══ Document section ══

Medicine, mobility and the empire – Q&A with Markku Hokkanen

Posted by Rebecca Mortimer - Wednesday, 22 Nov 2017


What book in this field has inspired you the most?
John McCracken’s A History of Malawi and Megan Vaughan’s Curing their Ills.

Did your research take you to any unexpected places?
Yes. Fieldwork particularly in the Mzimba District in Northern Malawi had its surprising moments. Of archives and libraries in Malawi, UK and South Africa the most unexpected were perhaps the Royal Botanic Gardens Kew archives, Society of Malawi Library, and the University of Cape Town Archives.

What did you enjoy the most about writing your book?
All stages had their great moments, but seeing the final chapters take their shape was most rewarding – and seeing the book ready!

What did you find hardest about writing your book?
Getting the book into the proposal stage, and figuring out what this book finally was about (and what was left out).

Is this your first published book, or have you had others published?
My first book was Medicine and Scottish Missionaries in the Northern Malawi Region, 1875-1930: Quests for Health in a Colonial Society. (The Edwin Mellen Press, 2007).

How did you feel when you saw your first published book?
It was great, of course. Happiness and pride (and some tiredness too).

Why did you choose to publish with MUP?
MUP is a highly respected publisher of quality scholarship. The Studies of Imperialism series has been an important resource to me since I was an undergraduate, and my research seemed to fit the scope of the series well.

Did you approach writing this book differently to any of your previous work?
Yes. My previous book was based on my doctoral thesis, and as such it was a different kind of monograph. This book had more scope and freedom to write about what I considered important. At times I felt I could write more boldly.

Have you had time to think about your next research project yet? What are you working on now?
I am working on articles/ book chapters dealing with history of quinine in the British empire, alcohol and health in South-Central Africa, history of healing in Southern Africa and questions of medical provision for colonial labour – all themes that stem from this book one way or another. In addition, I am in charge of a Kone Foundation-funded research project about the histories and memories of Finnish development work, which is something largely new to me. As a project with three other scholars, it offers interesting scope for collaborative writing over the next few years.

═══
══ Input data ══

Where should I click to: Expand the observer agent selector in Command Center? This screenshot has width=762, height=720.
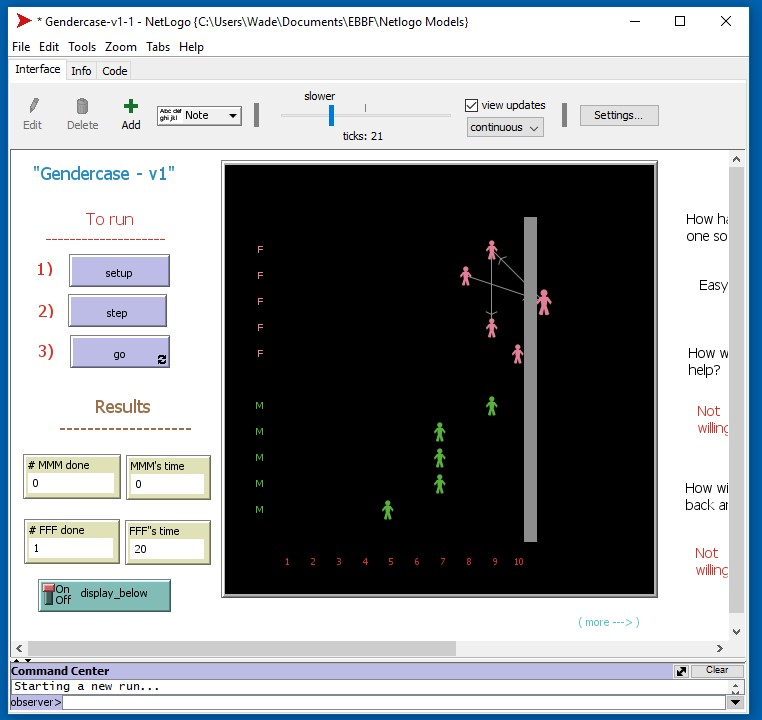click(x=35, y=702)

═══
══ Input data ══

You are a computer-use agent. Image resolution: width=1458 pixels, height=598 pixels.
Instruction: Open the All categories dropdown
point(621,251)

═══

** Try it **
Please write out the Q&A again from "Is this your" through "first published book?", inclusive, substituting "Presbyterian" for "Scottish".

** Result **
Is this your first published book, or have you had others published?
My first book was Medicine and Presbyterian Missionaries in the Northern Malawi Region, 1875-1930: Quests for Health in a Colonial Society. (The Edwin Mellen Press, 2007).

How did you feel when you saw your first published book?